Time magazine reported in May that detentions of those in the country illegally are up nearly 40% this year compared to the same time in 2016. Under the Obama administration, immigration authorities were encouraged to focus deportation efforts on immigrants who had committed violent crimes. Shortly after his inauguration, President Trump signed an executive order which expands the groups of people vulnerable to deportation; agencies like I.C.E. may detain criminals, but it doesn’t end there. Those accused of crimes that have not been adjudicated yet, those suspected of abusing public welfare, and anyone “considered a threat to public safety…in the judgment of an immigration officer” can be detained.
These broad parameters have opened the door to immigration raids on communities throughout Oregon, and the result is a culture of fear in a state historically noted for its efforts to protect vulnerable immigrant populations. And in April, Oregon House Republicans launched Initiative 22 to obliterate Oregon’s unique protection of its immigrant population.
Initiative 22 seeks to abolish a state law that was enacted in 1987. Oregon set a national example when it passed Oregon Revised Statute 181A.850, which prohibits state and local law enforcement agencies from using local resources to enforce federal immigration law. Since its passage, the law has worked to protect all Oregonians from the whims of changing federal immigration policy. Those whose only crime is being in the United States without proper documentation have received protection under the law, and Oregonians’ tax dollars have been protected from use for federal purposes. The law’s passage was an acknowledgment of the desire to ensure privacy for all Oregonians.
Governor Kate Brown strengthened Oregon’s protection of immigrants in January with an executive order banning all public agencies (not just law enforcement) from using state or local resources to enforce federal immigration law. The order has been further bolstered by an innovative bill sponsored by Representatives Teresa Alonso Leon of Woodburn and Diego Hernandez of Portland. House Bill 3464 will further protect the privacy of Oregonians by clarifying Gov. Brown’s executive order regarding what information public workers must hand over to the federal government per federal law, versus what information must be kept private per Oregon state law and Brown’s executive order. The bill passed in both houses of the Legislature and currently awaits the Governor’s signatures that will make it law.
At its heart, the bill seeks to protect public workers who are unsure what information they must or are able to divulge, and to protect immigrants living in Oregon from predatory immigration policy seeking to remove otherwise law-abiding people from their businesses, communities, and families.
Rep. Alonso Leon stresses that the bill’s intention is to preserve Oregon’s, traditionally conservative belief in limiting the government’s ability to collect information on its populace or give orders to state and local law enforcement.
It is therefore curious that conservative politicians like Representatives Nearman, Esquivel, and Barreto have filed Initiative 22 to scale back protections of Oregon’s privacy and resources.
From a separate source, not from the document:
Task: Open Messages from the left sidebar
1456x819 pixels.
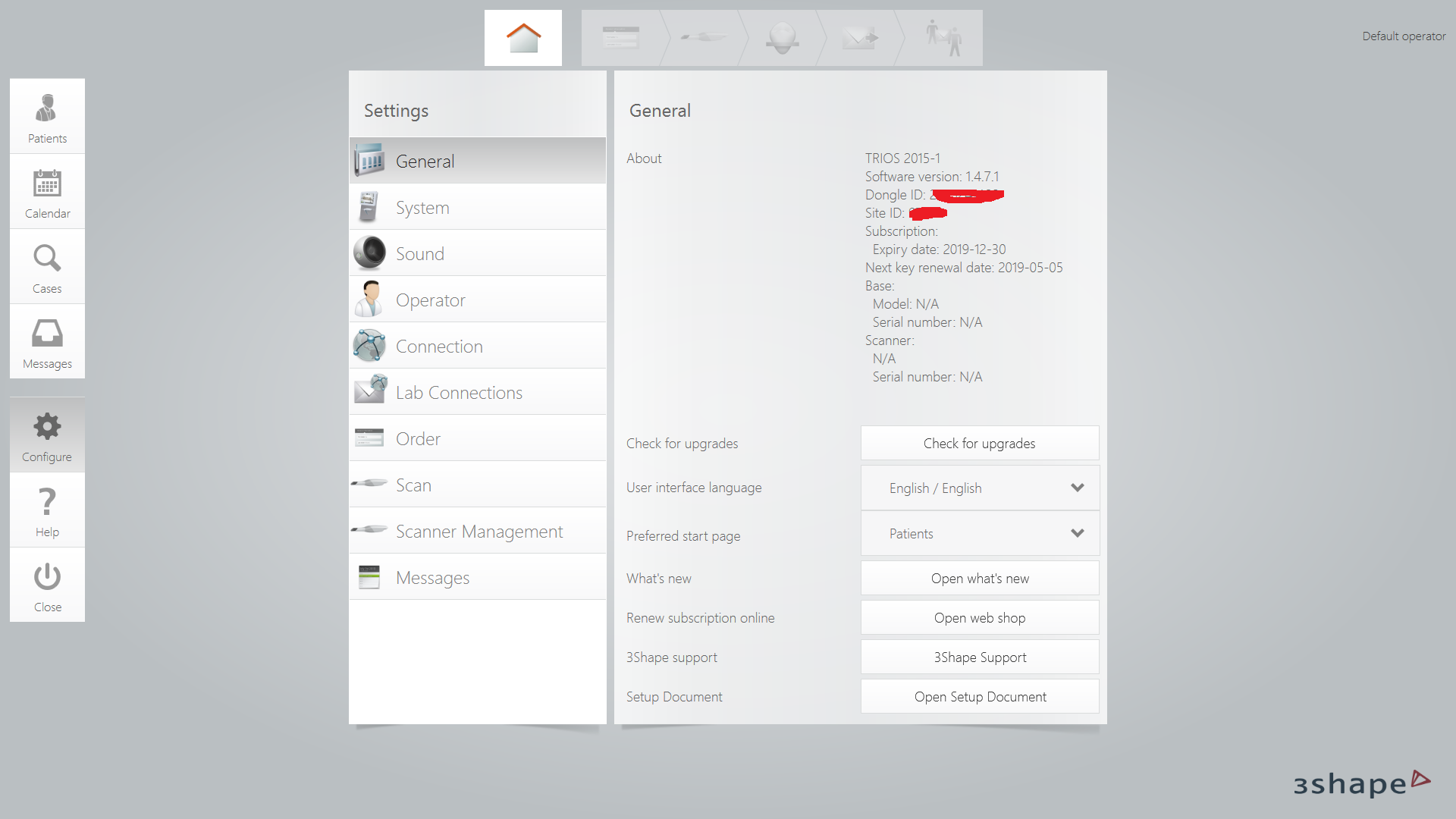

The initiative would repeal ORS 181A.850, and would also directly counteract HB 3464 by dismantling the underlying legal premise for the bill.
The initiative is an affront to Oregonian values on many levels. We have an obligation to protect the vulnerable in our state, a principle the initiative contravenes.
The money raised by Oregonian taxpayers ought to go to Oregonian projects and values. It is not acceptable for the federal government to hijack local funds and personnel, and it is unconscionable that the federal government would do so in order to violate the privacy, safety, and liberty of Oregonians. Still more disturbing is that some Oregon politicians want to assist the federal government in this intrusion into their residents’ lives.
All Oregonians have a right to privacy. Salem Weekly lauds the state house and senate for protecting this right by passing HB 3464, and thanks, Reps Alonso Leon and Hernandez for their courage and ingenuity. We urge Oregon voters to consider the importance of privacy in all of our lives. If Initiative 22 makes it to the ballot in November 2018 we hope a large majority of Oregon will soundly reject its underlying premise that some Oregonians do not share the right to privacy.